-- START SELECTION --
Self-driving is a hot topic for deep vision applications. However, Vision-based urban driving is hard. Lots of methods for learning to drive have been proposed in the past several years. In this work, we focus on reproducing “Learning to drive from a world on rails” and trying to solve the drawbacks of the methods such as high pedestrian friction rate. We will also utilize the lidar(which is preinstalled on most cars with some self-driving capability) data to achieve better benchmark results.

Demo

Video Demo

Colab Demo

Colab Demo

Introduction

Our work is a continuation of Learning to drive from a world on rails which uses dynamic programming to learn an agent from past driving logs and then applies it to generate action values. This work is also very closely related to Learning by Cheating which uses a similar two-stage approach to tackle the learning problem. At the same time, we will compare our work with a few others that use a totally different approach such as ChauffeurNet: Learning to Drive by Imitating the Best and Synthesizing the Worst that learns to drive by synthesizing images to deal with the worst case scenario. In our work, we will try to solve the drawbacks of “Learning to drive from a world on rails” which doesn’t use the most accurate Lidar data and has a high pedestrian friction rate problem.
-- END SELECTION --
BRIEF 1
From the self-driving passage, extract the words starting at "Introduction" and ending after "friction rate problem.", copied verbatim.
-- START INPUT --
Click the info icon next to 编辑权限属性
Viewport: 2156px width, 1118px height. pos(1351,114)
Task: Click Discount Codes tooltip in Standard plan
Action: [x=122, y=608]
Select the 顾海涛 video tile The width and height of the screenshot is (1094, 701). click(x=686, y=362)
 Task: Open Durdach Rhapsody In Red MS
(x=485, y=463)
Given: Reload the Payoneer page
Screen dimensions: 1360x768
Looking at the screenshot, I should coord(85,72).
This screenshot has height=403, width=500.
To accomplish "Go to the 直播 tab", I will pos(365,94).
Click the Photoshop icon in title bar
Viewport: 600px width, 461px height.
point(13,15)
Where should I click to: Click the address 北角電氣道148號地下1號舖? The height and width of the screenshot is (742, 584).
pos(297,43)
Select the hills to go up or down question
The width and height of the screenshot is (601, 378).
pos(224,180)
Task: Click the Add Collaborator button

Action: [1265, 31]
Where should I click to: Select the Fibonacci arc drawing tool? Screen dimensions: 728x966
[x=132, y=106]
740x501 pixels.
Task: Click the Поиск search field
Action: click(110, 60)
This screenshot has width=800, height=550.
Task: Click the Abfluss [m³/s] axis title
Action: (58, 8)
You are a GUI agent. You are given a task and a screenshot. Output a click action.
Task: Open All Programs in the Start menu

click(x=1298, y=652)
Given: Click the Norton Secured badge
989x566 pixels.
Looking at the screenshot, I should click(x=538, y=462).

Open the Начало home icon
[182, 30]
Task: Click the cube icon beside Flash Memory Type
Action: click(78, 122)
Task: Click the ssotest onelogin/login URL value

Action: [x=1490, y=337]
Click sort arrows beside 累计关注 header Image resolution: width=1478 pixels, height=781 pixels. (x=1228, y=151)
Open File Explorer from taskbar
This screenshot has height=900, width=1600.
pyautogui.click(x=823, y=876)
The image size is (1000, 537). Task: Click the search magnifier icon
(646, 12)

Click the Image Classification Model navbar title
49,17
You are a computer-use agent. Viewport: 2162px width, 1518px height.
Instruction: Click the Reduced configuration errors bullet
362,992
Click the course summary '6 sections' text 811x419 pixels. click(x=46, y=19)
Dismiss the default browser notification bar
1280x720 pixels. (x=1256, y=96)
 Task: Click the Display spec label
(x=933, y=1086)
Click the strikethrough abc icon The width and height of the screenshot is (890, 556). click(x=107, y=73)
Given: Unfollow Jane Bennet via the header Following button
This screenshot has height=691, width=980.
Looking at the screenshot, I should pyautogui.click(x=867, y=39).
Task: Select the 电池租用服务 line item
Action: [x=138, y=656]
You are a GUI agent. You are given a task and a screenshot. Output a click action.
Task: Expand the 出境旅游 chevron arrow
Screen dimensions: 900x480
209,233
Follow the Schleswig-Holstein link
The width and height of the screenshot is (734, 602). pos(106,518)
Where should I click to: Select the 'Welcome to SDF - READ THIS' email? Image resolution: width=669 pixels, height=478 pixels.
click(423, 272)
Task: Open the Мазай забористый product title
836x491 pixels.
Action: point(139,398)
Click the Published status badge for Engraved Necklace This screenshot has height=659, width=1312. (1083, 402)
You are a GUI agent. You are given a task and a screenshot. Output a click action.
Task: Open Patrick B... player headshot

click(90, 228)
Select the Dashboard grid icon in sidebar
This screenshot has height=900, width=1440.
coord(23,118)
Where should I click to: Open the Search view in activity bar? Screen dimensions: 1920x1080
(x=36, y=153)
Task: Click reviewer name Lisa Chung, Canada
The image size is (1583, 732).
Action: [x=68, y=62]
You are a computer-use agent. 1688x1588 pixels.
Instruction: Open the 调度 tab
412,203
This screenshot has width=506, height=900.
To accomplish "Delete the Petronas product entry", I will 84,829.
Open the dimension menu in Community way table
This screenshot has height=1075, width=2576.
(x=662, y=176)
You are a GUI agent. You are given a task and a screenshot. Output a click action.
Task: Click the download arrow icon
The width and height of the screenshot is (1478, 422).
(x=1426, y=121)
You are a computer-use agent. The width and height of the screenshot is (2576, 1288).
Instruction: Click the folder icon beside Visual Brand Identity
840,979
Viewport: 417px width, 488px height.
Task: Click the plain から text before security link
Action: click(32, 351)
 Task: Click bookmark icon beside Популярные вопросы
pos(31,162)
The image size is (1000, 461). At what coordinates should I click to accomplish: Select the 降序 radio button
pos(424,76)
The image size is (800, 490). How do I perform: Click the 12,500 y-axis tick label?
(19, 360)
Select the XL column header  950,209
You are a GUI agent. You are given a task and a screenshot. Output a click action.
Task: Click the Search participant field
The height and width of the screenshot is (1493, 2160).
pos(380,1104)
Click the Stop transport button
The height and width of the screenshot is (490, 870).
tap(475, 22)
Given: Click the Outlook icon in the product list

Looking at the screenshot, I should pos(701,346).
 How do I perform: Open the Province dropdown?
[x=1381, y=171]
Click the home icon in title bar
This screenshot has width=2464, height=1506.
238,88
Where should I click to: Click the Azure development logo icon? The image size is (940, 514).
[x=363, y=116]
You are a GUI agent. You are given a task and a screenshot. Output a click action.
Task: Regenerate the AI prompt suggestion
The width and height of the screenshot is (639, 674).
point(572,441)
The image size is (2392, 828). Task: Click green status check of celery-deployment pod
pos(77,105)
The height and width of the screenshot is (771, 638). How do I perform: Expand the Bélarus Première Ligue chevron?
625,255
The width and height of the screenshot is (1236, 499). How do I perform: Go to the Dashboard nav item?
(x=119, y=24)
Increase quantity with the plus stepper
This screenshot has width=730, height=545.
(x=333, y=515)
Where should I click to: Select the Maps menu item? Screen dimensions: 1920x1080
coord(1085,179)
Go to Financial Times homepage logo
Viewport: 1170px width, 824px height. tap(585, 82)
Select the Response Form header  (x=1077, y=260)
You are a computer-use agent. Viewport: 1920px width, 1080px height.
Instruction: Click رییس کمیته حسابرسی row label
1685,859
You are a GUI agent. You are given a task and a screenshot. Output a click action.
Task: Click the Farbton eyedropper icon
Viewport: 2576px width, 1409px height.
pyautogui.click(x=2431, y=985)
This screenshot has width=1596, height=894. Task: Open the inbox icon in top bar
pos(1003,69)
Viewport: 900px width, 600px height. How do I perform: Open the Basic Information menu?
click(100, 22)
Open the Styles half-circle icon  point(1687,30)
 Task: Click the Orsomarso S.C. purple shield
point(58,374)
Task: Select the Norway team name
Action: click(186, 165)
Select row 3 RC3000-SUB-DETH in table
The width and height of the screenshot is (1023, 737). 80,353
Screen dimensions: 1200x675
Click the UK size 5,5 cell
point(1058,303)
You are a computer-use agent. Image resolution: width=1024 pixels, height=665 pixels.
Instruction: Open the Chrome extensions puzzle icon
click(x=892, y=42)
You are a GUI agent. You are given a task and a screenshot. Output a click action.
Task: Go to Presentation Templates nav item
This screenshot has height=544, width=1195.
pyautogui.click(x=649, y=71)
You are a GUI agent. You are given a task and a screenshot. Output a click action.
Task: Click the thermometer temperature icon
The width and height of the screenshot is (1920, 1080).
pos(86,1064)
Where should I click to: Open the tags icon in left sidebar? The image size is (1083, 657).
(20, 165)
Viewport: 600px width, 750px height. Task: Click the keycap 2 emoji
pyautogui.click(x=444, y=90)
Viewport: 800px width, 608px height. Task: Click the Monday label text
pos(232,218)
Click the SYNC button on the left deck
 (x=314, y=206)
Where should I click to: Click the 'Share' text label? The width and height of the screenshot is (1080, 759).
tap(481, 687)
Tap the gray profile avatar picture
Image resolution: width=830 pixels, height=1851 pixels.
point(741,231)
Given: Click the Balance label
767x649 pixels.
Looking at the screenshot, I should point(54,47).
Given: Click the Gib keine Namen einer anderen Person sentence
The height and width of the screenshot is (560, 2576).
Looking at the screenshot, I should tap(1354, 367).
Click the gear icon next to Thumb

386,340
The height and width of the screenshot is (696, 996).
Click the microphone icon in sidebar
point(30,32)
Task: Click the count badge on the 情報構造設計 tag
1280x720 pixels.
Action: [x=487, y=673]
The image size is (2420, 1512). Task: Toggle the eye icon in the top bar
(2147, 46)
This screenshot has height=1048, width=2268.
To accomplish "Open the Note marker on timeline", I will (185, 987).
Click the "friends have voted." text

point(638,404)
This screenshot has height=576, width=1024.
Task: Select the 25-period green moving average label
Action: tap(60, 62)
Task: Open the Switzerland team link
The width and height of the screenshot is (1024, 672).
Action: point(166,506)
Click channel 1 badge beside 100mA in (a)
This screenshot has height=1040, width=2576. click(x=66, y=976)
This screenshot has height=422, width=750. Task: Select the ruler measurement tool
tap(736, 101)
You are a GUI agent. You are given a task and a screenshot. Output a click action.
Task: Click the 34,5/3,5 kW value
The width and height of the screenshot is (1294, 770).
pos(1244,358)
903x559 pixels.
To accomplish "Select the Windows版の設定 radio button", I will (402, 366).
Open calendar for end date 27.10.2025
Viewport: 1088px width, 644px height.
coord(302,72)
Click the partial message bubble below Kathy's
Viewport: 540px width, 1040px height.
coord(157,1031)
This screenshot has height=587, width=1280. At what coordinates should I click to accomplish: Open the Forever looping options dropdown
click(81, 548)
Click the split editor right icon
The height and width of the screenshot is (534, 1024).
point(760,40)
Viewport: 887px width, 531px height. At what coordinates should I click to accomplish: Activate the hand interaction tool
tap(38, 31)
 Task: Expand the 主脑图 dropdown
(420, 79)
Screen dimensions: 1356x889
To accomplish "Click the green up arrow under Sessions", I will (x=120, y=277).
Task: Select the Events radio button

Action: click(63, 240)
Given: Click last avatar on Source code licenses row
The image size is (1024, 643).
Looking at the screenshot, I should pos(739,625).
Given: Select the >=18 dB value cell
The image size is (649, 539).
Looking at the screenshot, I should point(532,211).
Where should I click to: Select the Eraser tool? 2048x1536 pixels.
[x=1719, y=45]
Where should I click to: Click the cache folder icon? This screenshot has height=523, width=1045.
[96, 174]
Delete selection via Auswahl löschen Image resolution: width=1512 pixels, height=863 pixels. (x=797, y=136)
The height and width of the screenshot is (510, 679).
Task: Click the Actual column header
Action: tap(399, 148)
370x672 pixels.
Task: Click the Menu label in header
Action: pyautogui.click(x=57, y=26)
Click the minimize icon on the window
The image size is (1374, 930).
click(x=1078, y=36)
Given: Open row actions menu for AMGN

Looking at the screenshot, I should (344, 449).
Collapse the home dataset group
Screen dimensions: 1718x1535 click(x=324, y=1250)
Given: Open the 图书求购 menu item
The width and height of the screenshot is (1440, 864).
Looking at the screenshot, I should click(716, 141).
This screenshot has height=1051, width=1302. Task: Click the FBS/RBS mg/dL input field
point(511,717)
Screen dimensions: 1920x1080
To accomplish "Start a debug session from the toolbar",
-- END INPUT --
BRIEF 2
In the entries, rewrite the lines from the one containing "Given: Open row actions menu for AMGN" through the one containing "point(511,717)". Change "input field" to "text box", keep everything else unchanged, and return only those lines.

WRITTEN ANSWER 1
Introduction

Our work is a continuation of Learning to drive from a world on rails which uses dynamic programming to learn an agent from past driving logs and then applies it to generate action values. This work is also very closely related to Learning by Cheating which uses a similar two-stage approach to tackle the learning problem. At the same time, we will compare our work with a few others that use a totally different approach such as ChauffeurNet: Learning to Drive by Imitating the Best and Synthesizing the Worst that learns to drive by synthesizing images to deal with the worst case scenario. In our work, we will try to solve the drawbacks of “Learning to drive from a world on rails” which doesn’t use the most accurate Lidar data and has a high pedestrian friction rate problem.

WRITTEN ANSWER 2
Given: Open row actions menu for AMGN

Looking at the screenshot, I should (344, 449).
Collapse the home dataset group
Screen dimensions: 1718x1535 click(x=324, y=1250)
Given: Open the 图书求购 menu item
The width and height of the screenshot is (1440, 864).
Looking at the screenshot, I should click(716, 141).
This screenshot has height=1051, width=1302. Task: Click the FBS/RBS mg/dL text box
point(511,717)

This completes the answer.